In San Antonio last week, a charter school fired an art teacher who refused to stop wearing Black Lives Matter masks to her classroom. A Milwaukee pizza store owner terminated and then physically scuffled with a delivery driver who insisted on keeping the message on his face coverings.
And in late July, 14 workers at Whole Foods locations across four states filed a class-action lawsuit against the supermarket chain, charging that the company retaliated against them for wearing BLM masks and pins. (Whole Foods is a unit of Amazon, whose founder Jeff Bezos also owns The Washington Post.)
At the core of all these incidents are a nearly identical set of allegations: From a PetSmart in Illinois to a juice bar in Virginia, workers say their employers — many of whom now require masks due to the coronavirus pandemic — specifically targeted them for their Black Lives Matter apparel while turning a blind eye to gear supporting other causes, from sports teams to LGBTQ rights.
The managers and owners being challenged, meanwhile, say they are trying to enforce consistent policies and keep politics out of their schools and stores.
“If we allow any non-Whataburger slogans as part of our uniforms, we have to allow all slogans,” the company said in a statement to KDFW on Wednesday. “This could create tension and conflict among our employees and our customers. It is our job as a responsible brand to proactively keep our employees and customers safe."
On July 31, when Congious first showed up to work wearing the BLM mask, managers at her store located in a historically Black part of town did not raise any concerns, she said in her complaint to the Texas Workforce Commission.
It was not until the following Monday, when a White customer complained and made the threat to contact the chain’s headquarters, that Congious’s managers sat her and other co-workers down and said they had to wear masks with “no opinions whatsoever on them.”
“You’re entitled to your personal opinions, that’s fine. But at Whataburger we don’t want to portray them because some people may be offended,” one supervisor said, according to a recording captured by Congious.

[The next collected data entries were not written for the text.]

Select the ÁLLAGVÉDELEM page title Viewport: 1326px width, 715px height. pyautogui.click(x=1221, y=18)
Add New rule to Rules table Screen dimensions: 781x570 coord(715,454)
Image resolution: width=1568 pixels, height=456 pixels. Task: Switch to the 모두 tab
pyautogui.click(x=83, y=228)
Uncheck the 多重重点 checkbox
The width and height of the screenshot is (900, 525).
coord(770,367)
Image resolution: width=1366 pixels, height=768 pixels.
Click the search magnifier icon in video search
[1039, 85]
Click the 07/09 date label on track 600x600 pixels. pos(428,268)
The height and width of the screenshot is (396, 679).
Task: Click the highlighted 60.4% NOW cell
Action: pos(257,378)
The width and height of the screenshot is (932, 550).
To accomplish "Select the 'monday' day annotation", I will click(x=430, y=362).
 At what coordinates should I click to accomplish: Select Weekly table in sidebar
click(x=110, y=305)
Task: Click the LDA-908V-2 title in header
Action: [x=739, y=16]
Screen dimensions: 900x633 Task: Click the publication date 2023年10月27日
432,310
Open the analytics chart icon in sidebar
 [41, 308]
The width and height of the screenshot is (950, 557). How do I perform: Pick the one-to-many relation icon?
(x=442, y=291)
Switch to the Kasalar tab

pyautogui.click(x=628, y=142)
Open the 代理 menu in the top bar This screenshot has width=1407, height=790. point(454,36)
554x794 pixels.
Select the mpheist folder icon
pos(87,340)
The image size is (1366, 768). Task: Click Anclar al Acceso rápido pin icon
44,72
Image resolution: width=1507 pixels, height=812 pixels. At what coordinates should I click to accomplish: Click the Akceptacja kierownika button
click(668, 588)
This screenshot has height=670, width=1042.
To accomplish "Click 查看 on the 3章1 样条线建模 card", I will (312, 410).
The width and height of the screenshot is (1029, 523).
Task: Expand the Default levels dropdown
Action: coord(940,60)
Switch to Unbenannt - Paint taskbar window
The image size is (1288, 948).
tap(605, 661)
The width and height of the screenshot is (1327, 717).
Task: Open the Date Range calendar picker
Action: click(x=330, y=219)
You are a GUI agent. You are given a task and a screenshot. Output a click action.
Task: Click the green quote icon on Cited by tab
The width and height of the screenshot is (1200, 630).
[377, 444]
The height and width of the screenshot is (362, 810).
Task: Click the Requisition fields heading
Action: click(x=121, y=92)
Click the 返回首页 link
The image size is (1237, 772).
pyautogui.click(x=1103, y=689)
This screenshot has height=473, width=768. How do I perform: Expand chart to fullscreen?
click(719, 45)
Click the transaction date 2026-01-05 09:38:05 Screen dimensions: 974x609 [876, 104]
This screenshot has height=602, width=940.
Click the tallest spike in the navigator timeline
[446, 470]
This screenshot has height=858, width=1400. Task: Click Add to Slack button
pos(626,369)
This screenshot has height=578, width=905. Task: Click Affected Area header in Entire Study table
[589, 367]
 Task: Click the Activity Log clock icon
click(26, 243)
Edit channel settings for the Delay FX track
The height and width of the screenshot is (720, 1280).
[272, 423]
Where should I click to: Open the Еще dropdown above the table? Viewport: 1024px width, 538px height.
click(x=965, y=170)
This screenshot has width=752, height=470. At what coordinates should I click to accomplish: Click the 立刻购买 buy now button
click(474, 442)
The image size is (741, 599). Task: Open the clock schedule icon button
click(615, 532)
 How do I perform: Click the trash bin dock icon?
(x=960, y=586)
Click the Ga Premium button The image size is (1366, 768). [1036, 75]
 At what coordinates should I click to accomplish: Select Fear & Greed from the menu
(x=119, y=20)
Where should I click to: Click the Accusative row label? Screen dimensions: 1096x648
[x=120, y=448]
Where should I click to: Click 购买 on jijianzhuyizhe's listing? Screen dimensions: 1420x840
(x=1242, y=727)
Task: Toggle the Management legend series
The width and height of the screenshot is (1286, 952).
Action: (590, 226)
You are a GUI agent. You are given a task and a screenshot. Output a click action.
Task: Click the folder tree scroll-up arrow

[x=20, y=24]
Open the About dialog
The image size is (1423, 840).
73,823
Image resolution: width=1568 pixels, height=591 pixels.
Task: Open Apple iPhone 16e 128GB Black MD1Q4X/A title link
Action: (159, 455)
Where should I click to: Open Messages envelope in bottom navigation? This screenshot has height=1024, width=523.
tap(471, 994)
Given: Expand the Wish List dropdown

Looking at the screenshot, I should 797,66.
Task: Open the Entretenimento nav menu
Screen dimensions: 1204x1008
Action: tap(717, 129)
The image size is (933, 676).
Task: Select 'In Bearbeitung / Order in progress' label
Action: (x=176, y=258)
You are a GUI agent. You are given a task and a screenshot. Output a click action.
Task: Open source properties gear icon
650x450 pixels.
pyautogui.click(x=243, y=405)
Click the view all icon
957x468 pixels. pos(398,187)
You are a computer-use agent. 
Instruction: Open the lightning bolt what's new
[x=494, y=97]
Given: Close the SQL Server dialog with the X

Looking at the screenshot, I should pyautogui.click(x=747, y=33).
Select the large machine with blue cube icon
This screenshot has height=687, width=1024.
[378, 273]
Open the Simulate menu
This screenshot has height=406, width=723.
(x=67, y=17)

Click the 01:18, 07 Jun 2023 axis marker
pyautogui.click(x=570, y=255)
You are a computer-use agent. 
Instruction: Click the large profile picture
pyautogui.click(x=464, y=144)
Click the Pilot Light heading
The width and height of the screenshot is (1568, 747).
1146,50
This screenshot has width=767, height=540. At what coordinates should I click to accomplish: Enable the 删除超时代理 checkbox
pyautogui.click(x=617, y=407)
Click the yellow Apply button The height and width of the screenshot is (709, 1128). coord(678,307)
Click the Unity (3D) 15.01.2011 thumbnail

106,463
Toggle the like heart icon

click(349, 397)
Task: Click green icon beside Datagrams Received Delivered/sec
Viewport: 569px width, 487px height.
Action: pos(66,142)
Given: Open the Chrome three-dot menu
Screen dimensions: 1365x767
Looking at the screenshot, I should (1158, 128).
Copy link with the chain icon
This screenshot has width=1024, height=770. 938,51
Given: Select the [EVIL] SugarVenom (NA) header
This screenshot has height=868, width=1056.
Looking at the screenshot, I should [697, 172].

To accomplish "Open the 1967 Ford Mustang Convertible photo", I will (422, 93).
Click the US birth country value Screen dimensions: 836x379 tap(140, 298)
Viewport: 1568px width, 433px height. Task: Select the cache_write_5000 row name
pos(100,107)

The company “doesn’t want to get into anything political because we’re just hamburgers and fries.”
Whataburger had provided employees with company-branded masks, the manager added, though Congious’s complaint noted that other workers at her location had worn face coverings displaying the Gucci logo or the Mexican flag.
In the midst of an increasingly heated conversation, she asked the supervisors how to request her two weeks’ notice.
“You want to put your two weeks’ notice in?” a manager responded, according to the recording shared with The Washington Post. “We accept it, and you don’t have to come back at all.”
Congious had not yet decided to quit, she later clarified in her complaint, and merely wanted to ask about her options. But when she pushed back to her supervisors and remained inside the store, they called the police on her, she said. Five cars responded to the scene, and Congious left and did not return to work.
The company said in a statement that Congious had “voluntarily resigned due to a disagreement over our company uniform policy” and was paid for the two weeks she was scheduled to work.
But Jason C.N. Smith, her attorney, told The Post that the incident amounted to an act of race-based discrimination against Congious, who had been working at the burger chain for $9.25 an hour since May.
“There’s such a strong aversion or reaction to African Americans saying that they matter, and it’s that reaction that is causing the problems in our society,” he said. “Not the after-the-fact reasons given for uniformity.”
Congious has to file a complaint with the state’s workforce commission 180 days before filing a lawsuit against Whataburger, he said. But in the meantime, she has wasted no time challenging the regionally beloved Texas chain.
At the news conference on Wednesday, she called on Whataburger to provide additional implicit bias training and institute a companywide holiday to celebrate Juneteenth next year, and urged its CEO, Ed Nelson, to publicly state that “Black Lives Matter to Whataburger."
Such a declaration, Smith said, isn’t just a matter of responding to the incident. It’s also good business.
Caught in the middle of an increasingly polarized discussion on politics and race, Smith argued, employers must affirm Black employees and customers who want their humanity recognized rather than bending over backward to accommodate White customers.
If not, he said, Congious’s incident “sends a message that Whataburger really doesn’t care about the Black people who work for them or buy their hamburgers.”